==== Information shown ====

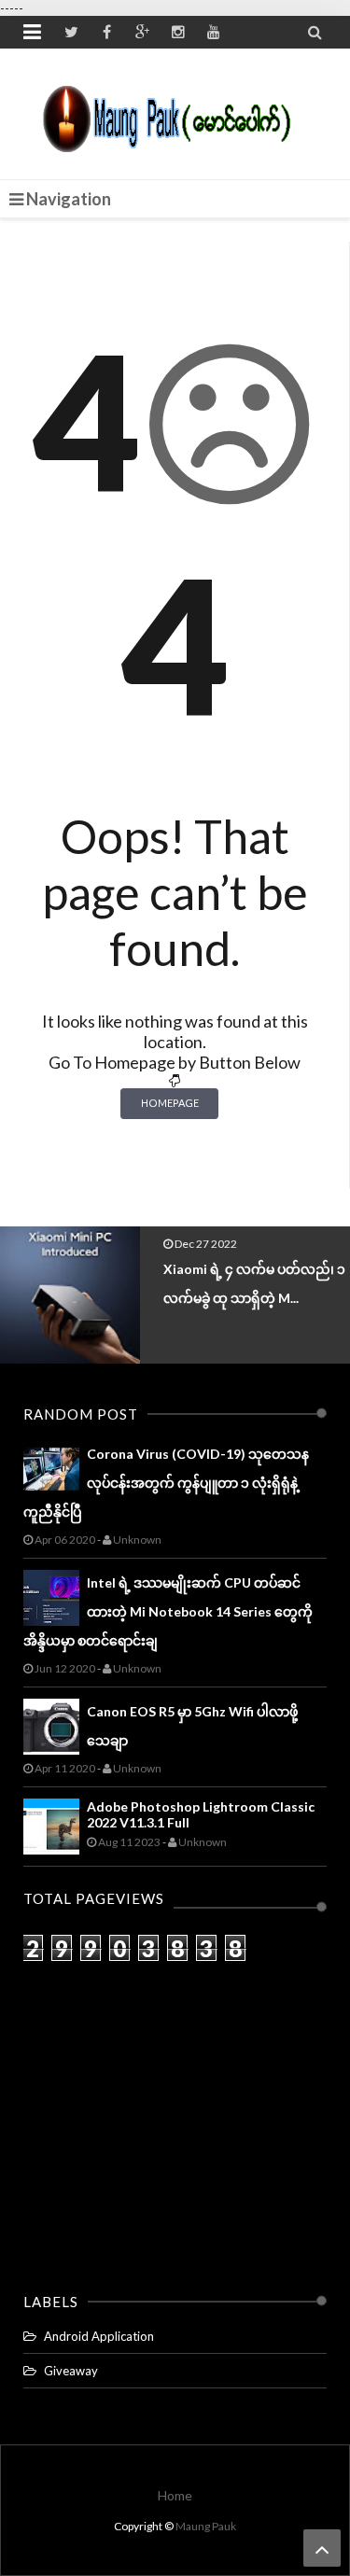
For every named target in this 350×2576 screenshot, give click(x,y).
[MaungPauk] (175, 114)
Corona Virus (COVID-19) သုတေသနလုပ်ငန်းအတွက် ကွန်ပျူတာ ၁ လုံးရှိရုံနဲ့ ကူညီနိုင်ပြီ (166, 1482)
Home (175, 2495)
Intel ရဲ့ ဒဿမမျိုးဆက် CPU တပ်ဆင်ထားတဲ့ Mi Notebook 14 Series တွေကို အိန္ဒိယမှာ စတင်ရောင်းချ (168, 1611)
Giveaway (71, 2370)
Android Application (99, 2336)
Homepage (170, 1103)
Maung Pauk (205, 2526)
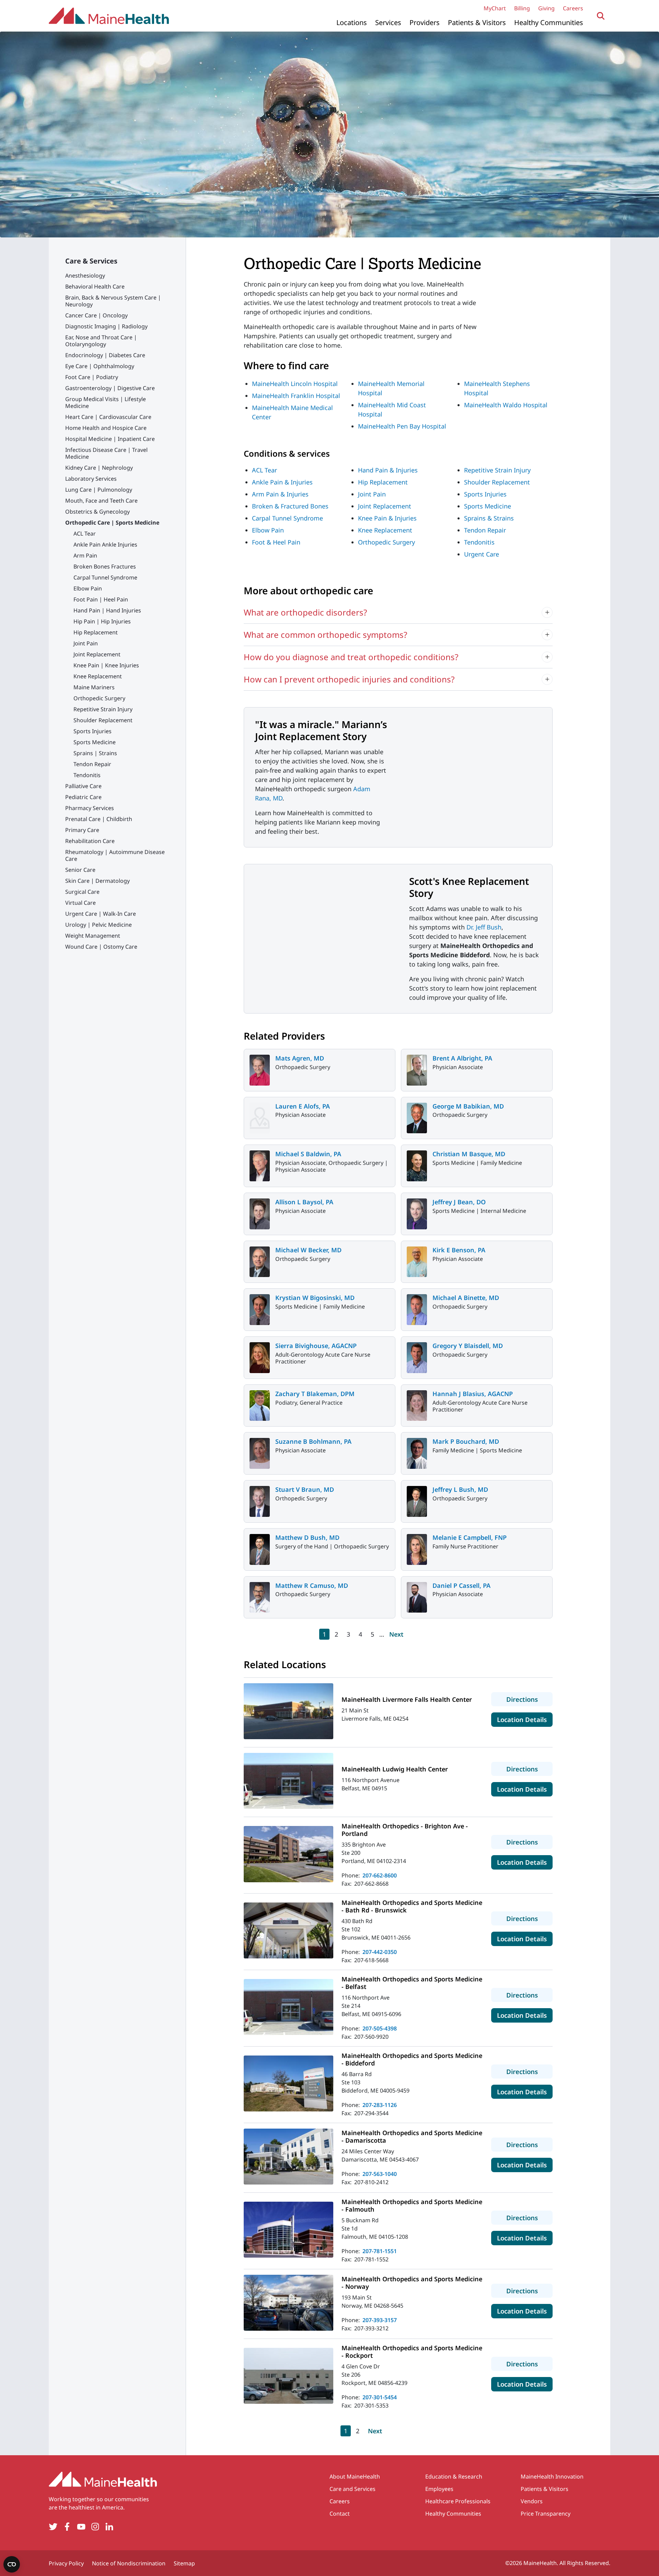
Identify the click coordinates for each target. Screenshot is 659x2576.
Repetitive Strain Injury (102, 709)
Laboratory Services (91, 478)
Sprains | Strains (95, 753)
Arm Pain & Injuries (280, 494)
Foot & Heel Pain (276, 542)
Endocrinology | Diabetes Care (105, 355)
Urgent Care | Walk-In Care (100, 913)
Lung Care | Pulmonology (98, 489)
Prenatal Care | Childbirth (98, 819)
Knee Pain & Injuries (387, 518)
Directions (529, 1699)
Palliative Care (83, 786)
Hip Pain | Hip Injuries (102, 621)
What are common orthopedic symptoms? (325, 634)
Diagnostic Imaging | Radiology (106, 326)
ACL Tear (84, 533)
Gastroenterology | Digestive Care (110, 388)
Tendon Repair (92, 764)
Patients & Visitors (477, 22)
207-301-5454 (379, 2397)
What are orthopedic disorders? (305, 612)
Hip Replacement (95, 632)
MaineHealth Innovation (552, 2476)
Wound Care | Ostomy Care (101, 946)
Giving (546, 8)
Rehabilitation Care (90, 841)
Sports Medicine (94, 742)
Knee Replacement (97, 676)
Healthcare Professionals (457, 2501)
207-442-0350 (379, 1952)
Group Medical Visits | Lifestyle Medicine (105, 402)
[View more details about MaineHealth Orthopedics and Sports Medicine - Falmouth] (288, 2230)
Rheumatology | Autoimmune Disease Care (115, 855)
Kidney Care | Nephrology (99, 467)
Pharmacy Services (89, 808)
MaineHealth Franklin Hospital (296, 395)
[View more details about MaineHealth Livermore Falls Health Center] (288, 1711)
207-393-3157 (379, 2320)
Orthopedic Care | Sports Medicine (112, 522)
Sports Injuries (92, 731)
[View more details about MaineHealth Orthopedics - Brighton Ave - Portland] (288, 1854)
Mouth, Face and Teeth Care (101, 500)
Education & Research (453, 2476)
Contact (340, 2513)
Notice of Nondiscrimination (128, 2563)
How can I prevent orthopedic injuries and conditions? (349, 679)
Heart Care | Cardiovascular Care (108, 417)
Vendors (532, 2501)
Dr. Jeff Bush (483, 927)
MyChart (495, 8)
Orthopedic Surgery (99, 698)
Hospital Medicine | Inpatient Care (110, 439)
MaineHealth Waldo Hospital (505, 405)
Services (388, 22)
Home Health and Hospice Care (106, 428)
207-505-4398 (379, 2028)
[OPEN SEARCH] (600, 16)
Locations (351, 22)
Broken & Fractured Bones (290, 506)
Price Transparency (545, 2513)
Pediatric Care (83, 797)
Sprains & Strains (489, 518)
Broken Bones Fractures (104, 566)
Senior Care (80, 870)
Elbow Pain (87, 588)
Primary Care (82, 830)
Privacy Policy (66, 2563)
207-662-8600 (379, 1875)
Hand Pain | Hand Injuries (107, 610)
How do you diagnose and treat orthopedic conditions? (351, 657)
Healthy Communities (548, 22)
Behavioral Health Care (95, 286)
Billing (522, 8)
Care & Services (91, 261)
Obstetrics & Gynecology (97, 511)
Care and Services (352, 2489)
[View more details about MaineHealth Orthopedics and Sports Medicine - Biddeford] (288, 2083)
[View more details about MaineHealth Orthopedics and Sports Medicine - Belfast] (288, 2007)
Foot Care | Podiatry (91, 377)
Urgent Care (481, 554)
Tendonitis (87, 775)
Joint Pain (85, 643)
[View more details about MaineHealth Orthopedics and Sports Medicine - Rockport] (288, 2376)
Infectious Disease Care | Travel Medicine (106, 453)
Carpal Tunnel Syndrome (105, 577)
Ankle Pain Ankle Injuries (105, 544)
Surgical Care (82, 891)
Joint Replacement (96, 654)
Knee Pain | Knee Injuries (106, 665)
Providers (424, 22)
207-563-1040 (379, 2174)
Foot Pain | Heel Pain (100, 599)
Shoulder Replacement (102, 720)
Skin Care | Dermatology (97, 881)
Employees (439, 2489)
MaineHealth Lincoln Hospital (295, 383)
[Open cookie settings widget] (11, 2564)
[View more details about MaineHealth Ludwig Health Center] (288, 1781)
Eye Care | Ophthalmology (99, 366)
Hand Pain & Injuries (388, 470)
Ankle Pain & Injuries (282, 482)
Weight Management (92, 935)
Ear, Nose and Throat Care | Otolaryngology (101, 340)
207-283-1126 (379, 2105)
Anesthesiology (85, 275)
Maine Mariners (94, 687)
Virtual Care (80, 902)
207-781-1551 (379, 2251)
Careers (573, 8)
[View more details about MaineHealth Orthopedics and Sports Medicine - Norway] (288, 2303)
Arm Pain (85, 555)
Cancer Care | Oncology (96, 315)
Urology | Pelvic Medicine (98, 924)
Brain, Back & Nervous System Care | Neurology (113, 301)
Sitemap (184, 2563)
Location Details (525, 1719)
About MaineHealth (355, 2476)
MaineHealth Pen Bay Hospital (402, 426)
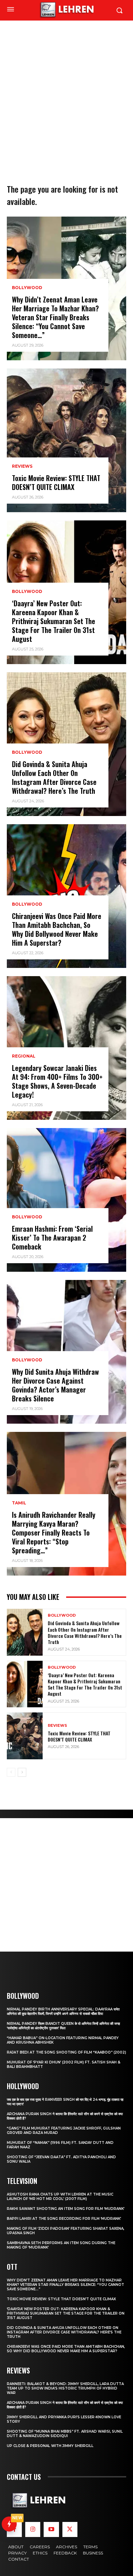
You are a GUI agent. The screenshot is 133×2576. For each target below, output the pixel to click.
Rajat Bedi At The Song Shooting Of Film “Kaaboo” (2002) (66, 2052)
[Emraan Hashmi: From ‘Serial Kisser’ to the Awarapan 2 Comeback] (66, 1200)
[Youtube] (51, 2529)
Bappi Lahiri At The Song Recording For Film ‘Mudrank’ (64, 2218)
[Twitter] (69, 2529)
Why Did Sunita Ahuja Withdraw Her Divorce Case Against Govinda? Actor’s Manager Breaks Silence (55, 1385)
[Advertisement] (66, 90)
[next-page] (22, 1772)
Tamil (19, 1503)
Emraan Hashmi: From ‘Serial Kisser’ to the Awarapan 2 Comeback (52, 1238)
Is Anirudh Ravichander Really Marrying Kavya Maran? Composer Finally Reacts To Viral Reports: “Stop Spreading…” (53, 1532)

====

Leave the pictures out and please restate exactly the lines running from the start of the material through the one with "Sprains | Strains (95, 753)".

For every named target in this 350×2576 screenshot, give click(x,y).
[MaungPauk] (175, 114)
Corona Virus (COVID-19) သုတေသနလုပ်ငန်းအတွက် ကွန်ပျူတာ ၁ လုံးရှိရုံနဲ့ ကူညီနိုင်ပြီ (166, 1482)
Home (175, 2495)
Intel ရဲ့ ဒဿမမျိုးဆက် CPU တပ်ဆင်ထားတဲ့ Mi Notebook 14 Series တွေကို အိန္ဒိယမှာ စတင်ရောင်းချ (168, 1611)
Giveaway (71, 2370)
Android Application (99, 2336)
Homepage (170, 1103)
Maung Pauk (205, 2526)
Identify the click coordinates for each target. Screenshot is 659x2576.
Repetitive Strain Injury (102, 709)
Laboratory Services (91, 478)
Sprains | Strains (95, 753)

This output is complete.